Immediately after this year's Spring Festival, enterprises in costal areas, such as Shanghai and Jiangsu sent coaches to rural villages in Anhui and Sichuan seeking rural laborers. As the developed costal regions are now having to offer a larger share of their development fruit to attract rural laborers, they are promising higher wages and better working and living conditions.

At the same time, the booming western and central regions cannot afford to lose the battle for laborers in their endeavor to catch up with their costal counterparts. So central and western cities are doing whatever they can to attract rural laborers to promote their own economic growth. An increasing number of local governments are making preferential policies to solve practical problems for rural laborers - from providing better living conditions and better social security to providing education for their children.
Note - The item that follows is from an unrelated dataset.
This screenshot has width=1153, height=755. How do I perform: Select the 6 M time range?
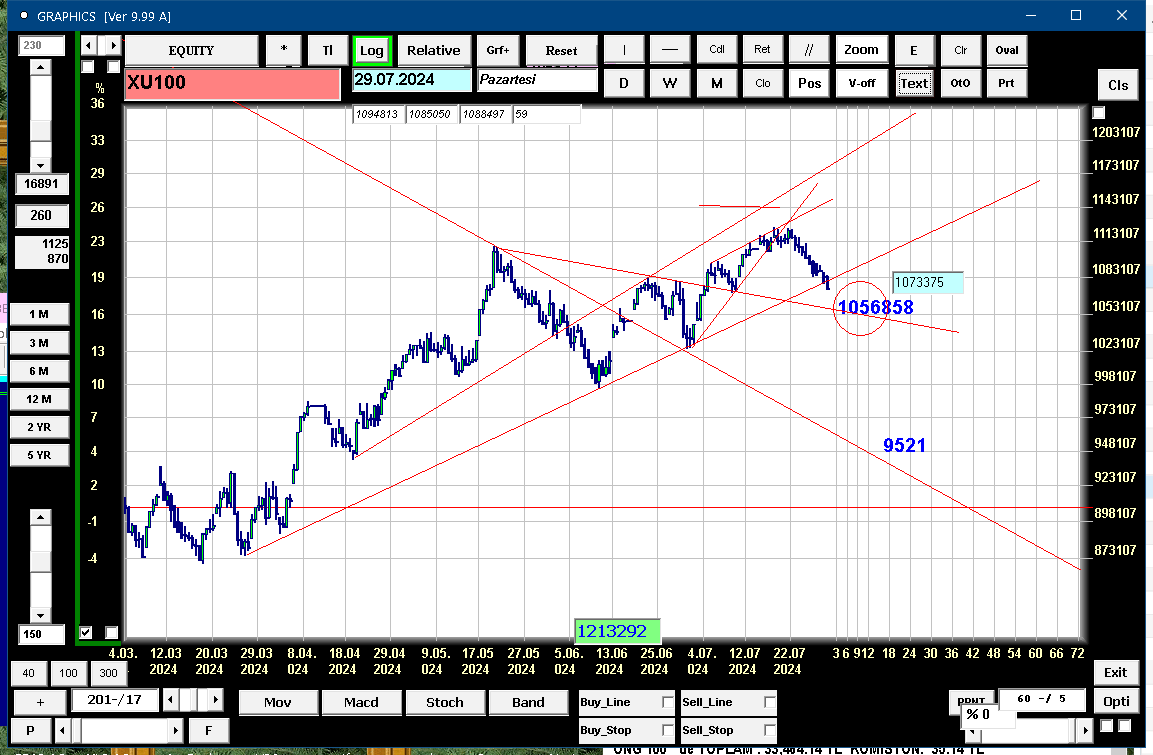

The central government's strategy to develop the western and central regions is paying off. The growing manufacturing and service industries in these regions have created a lot of jobs. As a result, the provinces, and cities such as Sichuan, Anhui and Chongqing, which used to be major exporters of rural laborers, are now desperate for rural laborers to secure their own growth.

The year-on-year increase of 14.9 percent in disposable income for rural villagers in 2010, higher than that of their urban counterparts for the first time since 1998, testifies to the rising social status of rural migrant workers.

The message is that the redistribution of social wealth has started to tilt a little bit in favor of rural workers. There is the hope that rural workers will be able to settle down in cities and enjoy the same welfare as their urban counterparts in the near future. This will be a great achievement for the country's social development.

Yet, the lack of rural laborers has revealed an obstacle to the further development of the coastal areas. If they do not upgrade their industries, they will certainly lose their advantage in attracting workers, which will strangle their economic growth.

Upgrading their industries from low-end to hi-tech and trying to attract laborers with better education should be the way forward for the more developed regions.

As early participants in the country's economic reform and opening-up, they need to realize that the lack of rural laborers means that they are losing their advantages unless they heed the wake-up call and blaze new trails for further development.